Racial Equity

Putting Native giving tradition at the center of philanthropy

0
Potlatch Fund’s former Development and Communications Manager Damara Jacobs-Morris looking off to the left with the backdrop of trees and sea behind her. Potlatch Fund uplifts a longstanding native giving tradition to support community philantropy.

Since 2002, Seattle-based Potlatch Fund has been inspiring philanthropy by tapping into a deep and longstanding Native giving tradition. Among Northwest Coast tribes, a potlatch is a ceremonial gathering built around the spirit of gift giving. “We potlatch to recognize marriage, to recognize birth of children, to recognize a mourning or passing of someone in our community,” says Board President Charlotte Coté. “But within the larger sense of potlatch, it’s a ritual gifting to people, knowing that gift will be returned back to you. It’s all about bringing something to your community and giving back.”

By putting the potlatch tradition at the center of its work and its mission, Potlatch Fund has opened new pathways for Native communities to give back and reinvest in themselves. “Native giving is all about reciprocity,” says Coté. Donations to Potlatch flow back into Native communities through grants to Native nonprofits and Native artists – a kind of redistribution of wealth that is essential to the potlatching practice. Since 2005, the organization has granted more than $4.2 million back into Native communities across the Northwest, much of it contributed by Native donors.
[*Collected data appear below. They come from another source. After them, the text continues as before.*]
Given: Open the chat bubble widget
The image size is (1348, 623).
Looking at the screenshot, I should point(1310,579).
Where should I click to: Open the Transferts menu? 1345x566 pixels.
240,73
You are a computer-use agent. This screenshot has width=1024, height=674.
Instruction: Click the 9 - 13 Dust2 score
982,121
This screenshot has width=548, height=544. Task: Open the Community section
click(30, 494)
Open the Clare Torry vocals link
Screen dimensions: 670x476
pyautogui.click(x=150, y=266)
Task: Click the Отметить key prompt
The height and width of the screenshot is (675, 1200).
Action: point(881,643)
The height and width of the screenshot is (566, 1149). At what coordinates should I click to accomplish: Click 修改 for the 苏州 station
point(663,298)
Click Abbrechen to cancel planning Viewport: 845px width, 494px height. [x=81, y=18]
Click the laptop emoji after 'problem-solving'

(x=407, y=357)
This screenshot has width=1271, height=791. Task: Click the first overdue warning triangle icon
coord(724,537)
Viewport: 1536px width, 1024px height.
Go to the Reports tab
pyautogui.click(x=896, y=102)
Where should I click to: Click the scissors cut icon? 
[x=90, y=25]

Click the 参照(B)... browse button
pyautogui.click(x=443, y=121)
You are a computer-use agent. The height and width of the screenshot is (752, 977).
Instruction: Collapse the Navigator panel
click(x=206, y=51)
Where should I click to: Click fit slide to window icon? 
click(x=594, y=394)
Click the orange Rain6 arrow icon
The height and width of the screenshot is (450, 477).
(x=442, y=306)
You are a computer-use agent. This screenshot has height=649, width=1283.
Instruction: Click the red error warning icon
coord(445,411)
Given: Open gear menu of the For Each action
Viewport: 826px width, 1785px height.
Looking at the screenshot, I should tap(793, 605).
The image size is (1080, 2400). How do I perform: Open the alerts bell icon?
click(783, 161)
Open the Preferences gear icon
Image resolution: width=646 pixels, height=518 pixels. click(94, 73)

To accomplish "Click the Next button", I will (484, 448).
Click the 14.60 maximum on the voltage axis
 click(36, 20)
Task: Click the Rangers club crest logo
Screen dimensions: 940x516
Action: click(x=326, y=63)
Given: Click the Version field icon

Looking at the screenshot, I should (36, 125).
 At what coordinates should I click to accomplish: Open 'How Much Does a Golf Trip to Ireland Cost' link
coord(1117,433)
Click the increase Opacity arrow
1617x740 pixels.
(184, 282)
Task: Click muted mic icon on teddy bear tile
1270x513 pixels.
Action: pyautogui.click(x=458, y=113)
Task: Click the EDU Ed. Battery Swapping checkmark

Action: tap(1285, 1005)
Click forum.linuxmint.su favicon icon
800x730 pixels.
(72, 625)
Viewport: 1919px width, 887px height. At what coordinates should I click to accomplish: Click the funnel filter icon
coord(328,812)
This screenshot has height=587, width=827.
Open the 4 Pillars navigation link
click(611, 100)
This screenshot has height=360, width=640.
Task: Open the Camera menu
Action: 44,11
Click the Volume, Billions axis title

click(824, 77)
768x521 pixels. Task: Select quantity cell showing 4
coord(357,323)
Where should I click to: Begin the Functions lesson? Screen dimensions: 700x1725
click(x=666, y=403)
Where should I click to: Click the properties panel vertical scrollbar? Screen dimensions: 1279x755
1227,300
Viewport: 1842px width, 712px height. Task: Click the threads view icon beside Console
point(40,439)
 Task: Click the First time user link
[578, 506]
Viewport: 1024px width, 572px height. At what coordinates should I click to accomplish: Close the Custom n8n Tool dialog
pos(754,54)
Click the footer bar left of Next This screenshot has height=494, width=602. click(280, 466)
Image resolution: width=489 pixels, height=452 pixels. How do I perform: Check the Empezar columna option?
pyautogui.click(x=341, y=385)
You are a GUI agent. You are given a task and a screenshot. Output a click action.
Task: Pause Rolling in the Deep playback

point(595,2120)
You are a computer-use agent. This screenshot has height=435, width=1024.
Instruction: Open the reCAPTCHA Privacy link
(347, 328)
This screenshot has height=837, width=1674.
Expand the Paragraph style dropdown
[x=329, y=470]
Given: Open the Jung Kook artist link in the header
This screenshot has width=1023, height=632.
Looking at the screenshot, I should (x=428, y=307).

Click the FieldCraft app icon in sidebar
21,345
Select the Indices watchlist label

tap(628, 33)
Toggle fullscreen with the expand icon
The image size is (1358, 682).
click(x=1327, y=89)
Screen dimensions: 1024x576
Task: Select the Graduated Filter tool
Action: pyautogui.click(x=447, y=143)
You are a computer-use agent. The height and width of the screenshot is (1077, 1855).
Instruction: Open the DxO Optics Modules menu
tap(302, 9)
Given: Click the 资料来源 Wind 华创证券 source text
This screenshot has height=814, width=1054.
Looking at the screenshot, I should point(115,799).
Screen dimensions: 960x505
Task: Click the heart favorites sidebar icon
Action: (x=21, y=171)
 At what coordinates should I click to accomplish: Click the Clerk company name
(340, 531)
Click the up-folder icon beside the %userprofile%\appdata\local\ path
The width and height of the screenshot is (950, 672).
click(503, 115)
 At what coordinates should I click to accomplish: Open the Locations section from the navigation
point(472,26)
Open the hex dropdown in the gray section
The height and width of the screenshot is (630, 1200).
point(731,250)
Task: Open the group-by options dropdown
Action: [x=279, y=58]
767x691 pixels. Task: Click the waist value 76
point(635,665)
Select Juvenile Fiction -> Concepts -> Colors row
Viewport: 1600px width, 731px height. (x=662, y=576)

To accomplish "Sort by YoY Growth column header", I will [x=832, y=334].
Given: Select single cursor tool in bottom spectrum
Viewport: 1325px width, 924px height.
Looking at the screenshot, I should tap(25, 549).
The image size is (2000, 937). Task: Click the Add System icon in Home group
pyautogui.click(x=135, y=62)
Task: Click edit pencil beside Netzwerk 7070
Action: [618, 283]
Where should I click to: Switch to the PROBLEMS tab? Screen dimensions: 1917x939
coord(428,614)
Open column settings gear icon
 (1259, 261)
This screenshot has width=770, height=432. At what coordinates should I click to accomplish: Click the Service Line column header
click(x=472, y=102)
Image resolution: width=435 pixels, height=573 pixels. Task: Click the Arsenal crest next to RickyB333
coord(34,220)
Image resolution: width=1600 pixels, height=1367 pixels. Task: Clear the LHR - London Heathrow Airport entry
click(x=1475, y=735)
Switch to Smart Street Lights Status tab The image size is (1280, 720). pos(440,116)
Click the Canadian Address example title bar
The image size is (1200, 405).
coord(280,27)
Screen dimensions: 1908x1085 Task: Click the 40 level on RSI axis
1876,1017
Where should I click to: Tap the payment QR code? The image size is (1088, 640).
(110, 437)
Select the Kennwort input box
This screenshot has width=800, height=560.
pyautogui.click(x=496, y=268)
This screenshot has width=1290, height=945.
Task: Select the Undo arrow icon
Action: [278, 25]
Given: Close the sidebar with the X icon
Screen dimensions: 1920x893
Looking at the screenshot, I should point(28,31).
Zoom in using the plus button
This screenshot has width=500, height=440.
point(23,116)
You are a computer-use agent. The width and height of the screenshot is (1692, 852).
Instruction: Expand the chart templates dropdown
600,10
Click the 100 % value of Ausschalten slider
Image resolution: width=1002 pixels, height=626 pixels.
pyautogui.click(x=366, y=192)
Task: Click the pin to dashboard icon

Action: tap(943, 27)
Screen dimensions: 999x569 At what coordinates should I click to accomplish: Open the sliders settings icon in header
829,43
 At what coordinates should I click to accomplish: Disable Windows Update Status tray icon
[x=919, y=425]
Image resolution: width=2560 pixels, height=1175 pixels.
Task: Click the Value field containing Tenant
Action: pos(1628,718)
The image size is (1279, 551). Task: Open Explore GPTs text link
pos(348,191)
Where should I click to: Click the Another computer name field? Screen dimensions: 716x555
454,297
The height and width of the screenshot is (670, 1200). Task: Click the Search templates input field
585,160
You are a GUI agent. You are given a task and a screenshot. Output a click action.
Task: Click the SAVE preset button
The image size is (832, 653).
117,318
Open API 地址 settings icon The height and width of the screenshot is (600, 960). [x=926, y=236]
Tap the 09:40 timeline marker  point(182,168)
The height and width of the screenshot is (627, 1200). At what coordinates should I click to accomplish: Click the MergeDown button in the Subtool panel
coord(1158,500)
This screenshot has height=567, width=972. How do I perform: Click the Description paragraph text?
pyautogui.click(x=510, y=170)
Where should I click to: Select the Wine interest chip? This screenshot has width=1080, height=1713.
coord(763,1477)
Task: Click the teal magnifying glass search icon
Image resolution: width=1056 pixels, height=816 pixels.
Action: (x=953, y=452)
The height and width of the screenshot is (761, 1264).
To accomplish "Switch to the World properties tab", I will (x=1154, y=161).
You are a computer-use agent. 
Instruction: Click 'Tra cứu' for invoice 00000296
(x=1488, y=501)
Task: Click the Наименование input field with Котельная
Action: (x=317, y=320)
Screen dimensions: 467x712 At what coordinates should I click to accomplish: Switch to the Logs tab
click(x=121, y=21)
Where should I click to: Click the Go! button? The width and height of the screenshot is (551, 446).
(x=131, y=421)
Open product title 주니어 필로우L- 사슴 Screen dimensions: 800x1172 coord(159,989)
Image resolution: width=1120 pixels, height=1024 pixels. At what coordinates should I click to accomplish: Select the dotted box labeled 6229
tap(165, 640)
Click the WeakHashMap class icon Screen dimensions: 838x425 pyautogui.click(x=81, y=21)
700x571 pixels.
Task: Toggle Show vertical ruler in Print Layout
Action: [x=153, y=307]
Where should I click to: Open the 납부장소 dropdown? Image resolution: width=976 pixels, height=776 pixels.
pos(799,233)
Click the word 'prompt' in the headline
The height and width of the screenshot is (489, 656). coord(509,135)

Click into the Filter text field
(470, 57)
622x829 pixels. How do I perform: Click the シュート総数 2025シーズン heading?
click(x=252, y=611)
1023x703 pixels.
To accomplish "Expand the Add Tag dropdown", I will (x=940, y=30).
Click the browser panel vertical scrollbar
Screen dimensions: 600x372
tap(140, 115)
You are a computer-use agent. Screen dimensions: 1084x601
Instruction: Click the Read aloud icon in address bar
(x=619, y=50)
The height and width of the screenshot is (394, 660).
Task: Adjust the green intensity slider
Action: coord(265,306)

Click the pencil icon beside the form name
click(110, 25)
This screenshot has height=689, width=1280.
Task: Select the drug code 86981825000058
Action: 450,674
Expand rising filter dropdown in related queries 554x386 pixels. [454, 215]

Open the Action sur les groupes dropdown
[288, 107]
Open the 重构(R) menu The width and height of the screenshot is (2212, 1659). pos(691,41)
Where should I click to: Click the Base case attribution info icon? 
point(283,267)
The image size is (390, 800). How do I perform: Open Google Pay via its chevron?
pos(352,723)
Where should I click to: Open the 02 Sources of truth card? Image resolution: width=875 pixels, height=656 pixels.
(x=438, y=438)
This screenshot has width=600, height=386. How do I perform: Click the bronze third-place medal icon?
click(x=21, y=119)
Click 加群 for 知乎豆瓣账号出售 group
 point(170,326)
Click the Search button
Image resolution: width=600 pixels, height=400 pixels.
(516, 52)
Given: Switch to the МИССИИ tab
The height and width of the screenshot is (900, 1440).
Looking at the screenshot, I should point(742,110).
Often the grants awarded activate a new cycle of reciprocity, where grantees become the givers – just as they would in the potlatch tradition. This is particularly true among the Native artists that the Potlatch Fund supports, either through small grants used to purchase supplies or equipment or through the organization’s artist-focused capacity building trainings. This supports artists in expanding their art practice and prompts a larger loop of giving back to one another and to their community. Grantees might donate artwork to Potlatch or invite the organization to exhibit or hold events where they can market their grant program. Others become direct donors or join Potlatch Fund’s community grant review team, helping leadership make decisions about whom they fund.

In an effort to uplift and showcase this spirit of Native giving even more visibly, Potlatch Fund used its most recent Catalyzing Community Giving initiative grant from the W.K. Kellogg Foundation to help turn its Annual Fundraising Gala into its own kind of potlatch. As a result, the gala has become the organization’s most successful strategy for raising funds and catalyzing Native communities to reinvest in themselves. “It’s the way that we publicly enact that reciprocity and that potlatching tradition,” says Potlatch Fund’s former Development and Communications Manager Damara Jacobs-Morris. “A potlatch is a ceremony that’s a celebration of all that is life, and the gala ends up being that experience.”

To see us come together in that strength, that bonding, that family, that community, it really empowers me as an indigenous person and empowers me to continue this work. It’s strengthening our communities and reinforcing our sovereignty. It is changing our lives.

Charlotte Coté, Board President of Potlatch Fund

“It’s like the prom for Indians, especially in the Northwest,” says Native artist and Potlatch grantee Jeff Ferguson. The most recent gala drew more than 400 people from different tribes, organizations and communities across the Northwest, with many traveling hundreds of miles to attend the celebration. “They come from the east side of Montana, from rural parts of Oregon and all through Washington because it’s such a big event,” says Ferguson. “It brings all these people that normally wouldn’t necessarily get together to one place for a night of really positive energy.”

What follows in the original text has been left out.